* _Instructions for the task_
Reproduce word for word the lines from the one containing "137) in the screenshot?" through the one containing "The image size is (2576, 728).", with both of those lines included.

Item position entries:
● ● ● ● ● ● ●

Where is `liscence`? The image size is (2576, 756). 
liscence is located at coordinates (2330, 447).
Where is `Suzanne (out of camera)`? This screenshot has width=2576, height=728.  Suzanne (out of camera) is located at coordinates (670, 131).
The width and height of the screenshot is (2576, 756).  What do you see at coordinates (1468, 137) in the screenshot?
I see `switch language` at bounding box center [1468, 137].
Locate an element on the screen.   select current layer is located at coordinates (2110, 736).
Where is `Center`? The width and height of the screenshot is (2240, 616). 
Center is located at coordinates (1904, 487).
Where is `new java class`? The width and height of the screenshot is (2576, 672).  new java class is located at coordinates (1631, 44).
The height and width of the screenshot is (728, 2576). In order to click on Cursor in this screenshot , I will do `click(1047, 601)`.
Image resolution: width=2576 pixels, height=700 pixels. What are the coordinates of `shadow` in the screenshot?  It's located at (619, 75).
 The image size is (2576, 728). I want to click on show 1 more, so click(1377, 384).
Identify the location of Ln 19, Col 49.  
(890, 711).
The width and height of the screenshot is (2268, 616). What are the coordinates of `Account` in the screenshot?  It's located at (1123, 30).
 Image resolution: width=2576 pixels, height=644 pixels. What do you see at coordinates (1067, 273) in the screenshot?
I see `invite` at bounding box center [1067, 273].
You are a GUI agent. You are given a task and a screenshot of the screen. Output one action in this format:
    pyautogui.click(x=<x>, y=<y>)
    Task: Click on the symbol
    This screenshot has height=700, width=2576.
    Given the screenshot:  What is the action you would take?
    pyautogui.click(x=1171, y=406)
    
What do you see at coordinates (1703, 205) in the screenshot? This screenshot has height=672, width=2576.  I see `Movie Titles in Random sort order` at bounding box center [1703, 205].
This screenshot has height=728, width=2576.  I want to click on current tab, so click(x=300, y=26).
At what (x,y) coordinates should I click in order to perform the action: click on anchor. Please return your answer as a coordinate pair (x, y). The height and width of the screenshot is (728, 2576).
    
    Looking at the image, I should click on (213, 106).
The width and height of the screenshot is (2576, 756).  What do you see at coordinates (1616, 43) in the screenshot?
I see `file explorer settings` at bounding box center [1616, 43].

● ● ● ● ● ● ●

* _Written solution_
The width and height of the screenshot is (2576, 756).  What do you see at coordinates (1468, 137) in the screenshot?
I see `switch language` at bounding box center [1468, 137].
Locate an element on the screen.   select current layer is located at coordinates (2110, 736).
Where is `Center`? The width and height of the screenshot is (2240, 616). 
Center is located at coordinates (1904, 487).
Where is `new java class`? The width and height of the screenshot is (2576, 672).  new java class is located at coordinates (1631, 44).
The height and width of the screenshot is (728, 2576). In order to click on Cursor in this screenshot , I will do `click(1047, 601)`.
Image resolution: width=2576 pixels, height=700 pixels. What are the coordinates of `shadow` in the screenshot?  It's located at (619, 75).
 The image size is (2576, 728). I want to click on show 1 more, so click(1377, 384).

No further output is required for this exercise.